Fake Regulators Selling “Licences”: The Nauru ISAN Warning
Nauru Issues Public Warning on “International Services Authority of Nauru (ISAN)” Offering Fake Financial Licences
A recurring pattern is back in circulation: a “regulator” contacts firms with a quick licensing offer, a polished website, and official-looking seals. In August 2024, the Republic of Nauru published a formal public notice warning that an “authority” is offering services under a fraudulent scheme in the name of the “International Services Authority of Nauru (ISAN)”. The notice is explicit: ISAN is not legally recognised or registered in Nauru or elsewhere, and the services are intended to defraud vulnerable people.
This matters because fake “licences” create real downstream risk. Even if you never onboard clients, the moment you use a fraudulent credential in banking, PSP onboarding, vendor contracting, or marketing, the exposure becomes operational: account closures, frozen funds, regulator referrals, and reputational damage that is hard to unwind.
Below we summarise what the Government notice actually says, what red flags to watch for, and a simple verification workflow we recommend before paying any “application fee” to a regulator you have not independently verified.
Publish Date
10 Mar 2026
Reading Time
6 minutes
Category
Legal News
Jurisdiction
Republic of Nauru
What the Government of Nauru notice says
The notice states that the Secretary for Justice and Border Control was alerted to an “authority” offering services to regulated financial service providers under a fraudulent scheme using the name “International Services Authority of Nauru (ISAN)”. It further states that ISAN is not a legally recognised or registered office or entity in Nauru or elsewhere.
The notice also addresses a common tactic used by impostor bodies: referencing “Gazette Notices” and implied statutory establishment. Nauru’s notice states that a referenced Gazette Notice is fraudulent and that claims about the authority’s establishment are not correct.
Finally, the warning is unambiguous on action: do not deal with, do not enter into agreements, and do not make payments to ISAN. It also requests that any person with information notify the Secretary for Justice and Border Control.
Why fake regulators keep working
Fraudsters exploit three pressure points:
- Speed: “fast licence” language targets teams that are trying to close banking, PSP, or partner onboarding.
- Authority theatre: national emblems, official-looking PDFs, and invented “gazette” references create false legitimacy.
- Payment inertia: small “application” or “processing” fees are used to establish the first transfer, then escalate.
If your internal process allows a business unit to pay a “regulator fee” without legal verification, you are relying on luck.

> **Material provided**:

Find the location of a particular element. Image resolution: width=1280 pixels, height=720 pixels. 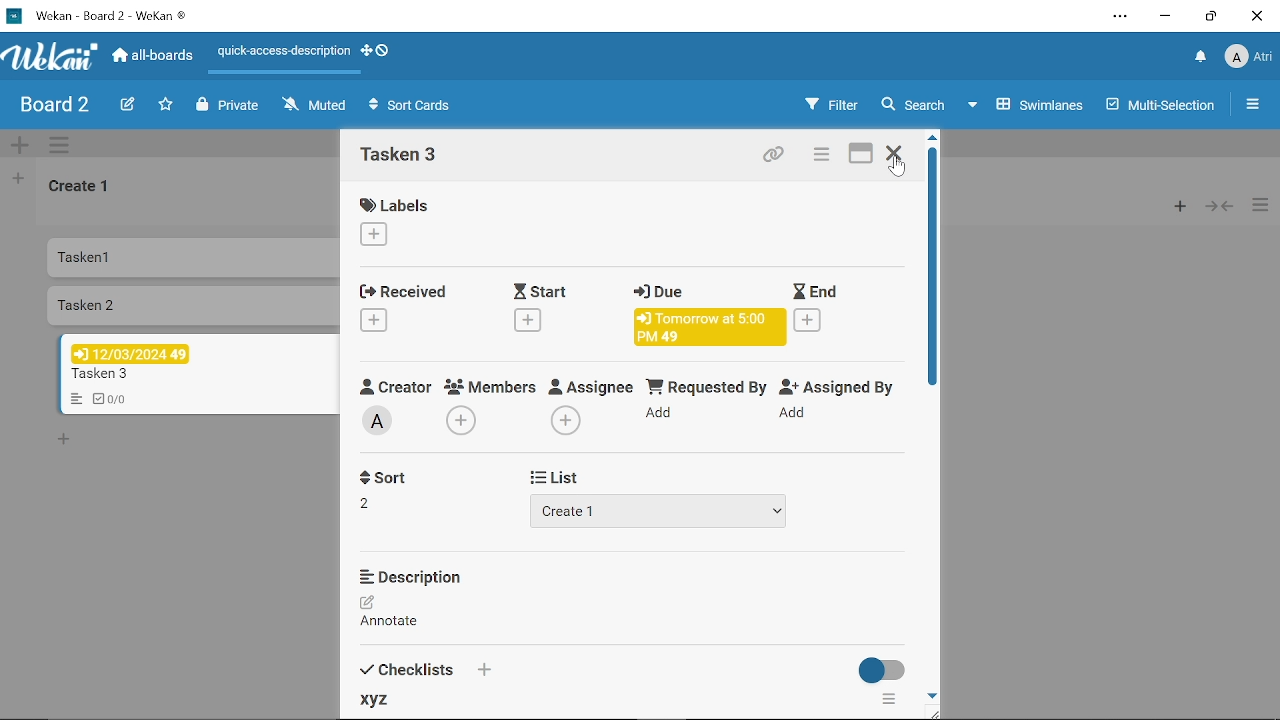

> **Your tasks**:
1) Reproduce verbatim the passage of the article on the Nauru ISAN warning that opens with the words containing "- Payment inertia: small" and closes with "relying on luck.".
2) Pick up the article on the Nauru ISAN warning after its last sentence and keep writing it.

> **Expected results**:
1)
- Payment inertia: small “application” or “processing” fees are used to establish the first transfer, then escalate.
If your internal process allows a business unit to pay a “regulator fee” without legal verification, you are relying on luck.

2)
Red flags vs. verification steps
| Red Flag | What to Do Instead |
|---|---|
| Uses a government emblem or seal to imply official status | Verify the regulator on a government domain and locate the enabling instrument or official notice |
| “Licence issued in days” + payment requested upfront | Require a document trail: legal basis, licensing rules, register entry, contact points, and payment instructions on official channels |
| References “gazette notices” that you cannot validate | Demand the gazette link from an official publisher, then cross-check titles, dates, and numbering |
| Provides only a website and a PDF “certificate” | Treat as unverified until you find: official notice, legislation, registry records, and recognised supervisory references |
| Pressures you to keep it confidential | Escalate internally; treat it as a fraud indicator, not a commercial negotiation |
The Nauru notice is a good example of why this workflow matters. It explicitly calls out the misuse of the national emblem and rejects the “gazette” claims.
A practical verification workflow we use before engaging any “regulator”
When a licensing offer looks “too easy,” we run a short validation sequence. It is intentionally boring, because boring catches fraud.
Step 1 — Confirm the regulator exists on a government domain
Look for an official page hosted under a government website and verify the body’s mandate. If the only credible reference is the regulator’s own website, treat it as unverified.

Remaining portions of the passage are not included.